Accordingly Keane J rejected the Defendants arguments and held the deceased driver did owe the Plaintiff, as a participant in the accident, a duty of care not to cause her a reasonably foreseeable injury in the form of psychiatric illness. Keane J further held it was just and reasonable to impose this duty on the defendant in the circumstances, and he said he could identify no public policy considerations that dictated otherwise. The Plaintiff was awarded damages of €85,000 for pain and suffering to date and into the future.

Impact of the decision

In recent decades the Irish Courts have adopted an approach of only taking modest incremental steps when determining novel cases that may extend the duty of care of a negligent wrongdoer to an injured party. While the Irish position in determining duty of care in nervous shock has not been as restrictive as other Common Law jurisdictions, it has certainly been cautious with public policy considerations often being cited as a reason not to extend the duty of care in nervous shock cases.

Indeed Keane J addressed a public policy concern identified by the House of Lords of situations where a curious spectator who assisted in a peripheral way following an accident may recover for any associated psychiatric injuries suffered but a family member of a seriously injured or deceased victim could not recover.
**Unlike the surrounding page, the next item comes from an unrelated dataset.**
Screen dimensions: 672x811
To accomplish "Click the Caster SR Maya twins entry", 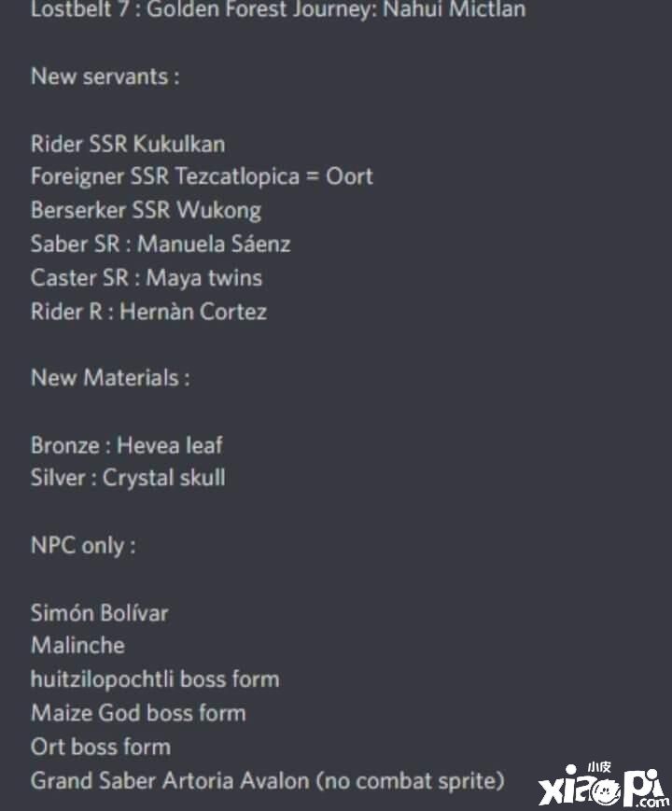I will 147,278.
The Judge said this concern would be allayed by Courts properly characterising such a person as a bystander or spectator as opposed to a rescuer.

One of the most significant aspects of this judgement is how the circumstances in Sheehan, while not common, certainly would not be considered novel. Unfortunately serious road traffic accidents resulting in catastrophic injury or death occur week on week in Ireland.

Human instinct and civic impulse often compel people to give assistance to injured parties in accident scenarios. Where a person acts to a material degree on that impulse in good faith and suffers a psychiatric injury as a result, in such a circumstance, it would be difficult to imagine an ordinary reasonable person (and in turn the public at large) finding fault with recovery in such a scenario.